What is expected → From the line that contains "Reset filters (192, 640)" to the final line of the entries below, write out every line exactly as it appears, and nothing else.

[Stored data entries]
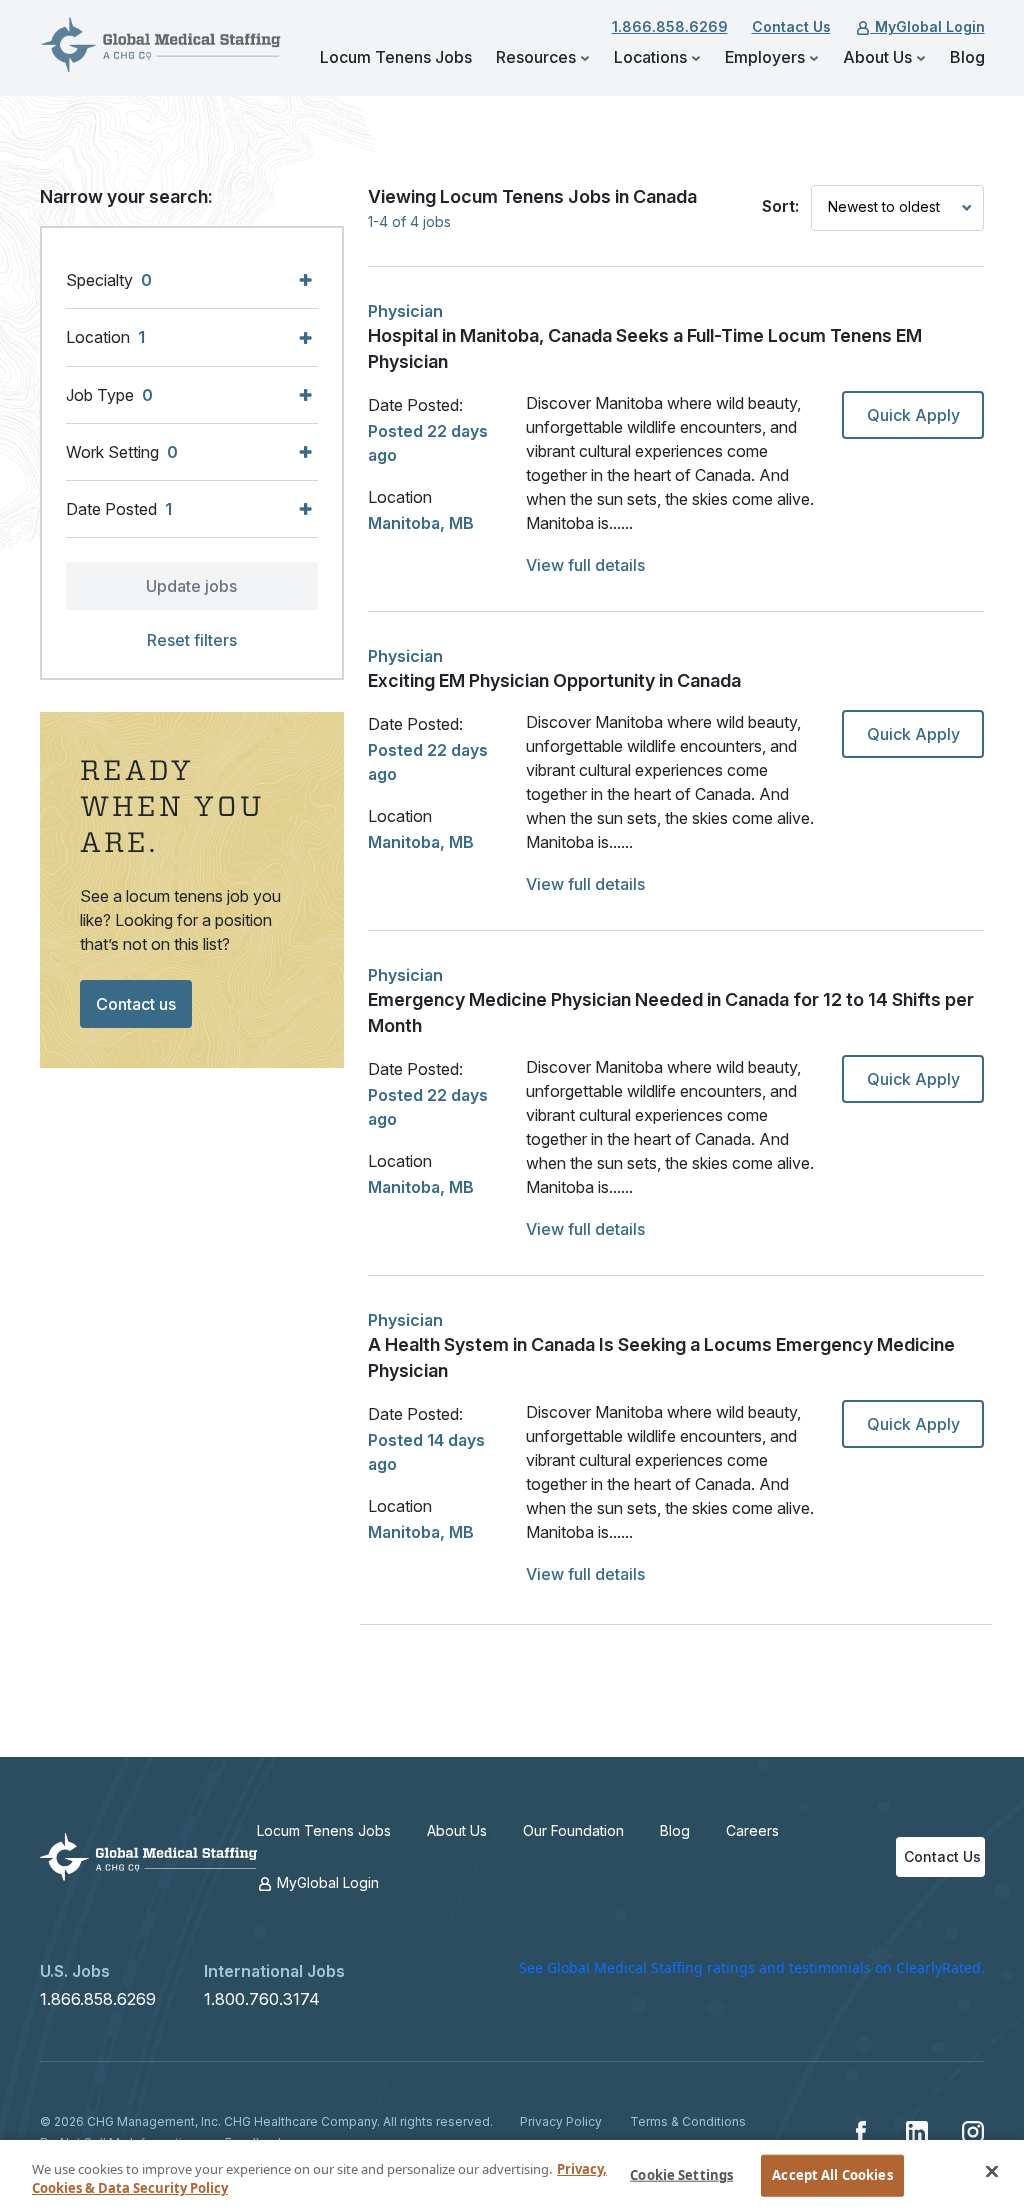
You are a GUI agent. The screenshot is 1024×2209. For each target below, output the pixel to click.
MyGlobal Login (928, 26)
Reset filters (192, 640)
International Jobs (274, 1971)
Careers (752, 1830)
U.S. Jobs (75, 1971)
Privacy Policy (561, 2121)
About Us (879, 57)
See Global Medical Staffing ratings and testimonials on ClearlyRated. (752, 1967)
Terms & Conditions (688, 2121)
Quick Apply (913, 415)
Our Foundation (573, 1830)
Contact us (136, 1004)
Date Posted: (415, 405)
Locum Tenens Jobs (396, 57)
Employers (767, 57)
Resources (538, 57)
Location (400, 497)
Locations (652, 57)
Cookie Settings (681, 2175)
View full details (585, 565)
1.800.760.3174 (262, 1999)
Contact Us (791, 26)
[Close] (992, 2172)
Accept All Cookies (832, 2175)
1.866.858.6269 (670, 26)
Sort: (780, 206)
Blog (967, 57)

Result for this task →
Reset filters (192, 640)
International Jobs (274, 1971)
Careers (752, 1830)
U.S. Jobs (75, 1971)
Privacy Policy (561, 2121)
About Us (879, 57)
See Global Medical Staffing ratings and testimonials on ClearlyRated. (752, 1967)
Terms & Conditions (688, 2121)
Quick Apply (913, 415)
Our Foundation (573, 1830)
Contact us (136, 1004)
Date Posted: (415, 405)
Locum Tenens Jobs (396, 57)
Employers (767, 57)
Resources (538, 57)
Location (400, 497)
Locations (652, 57)
Cookie Settings (681, 2175)
View full details (585, 565)
1.800.760.3174 (262, 1999)
Contact Us (791, 26)
[Close] (992, 2172)
Accept All Cookies (832, 2175)
1.866.858.6269 (670, 26)
Sort: (780, 206)
Blog (967, 57)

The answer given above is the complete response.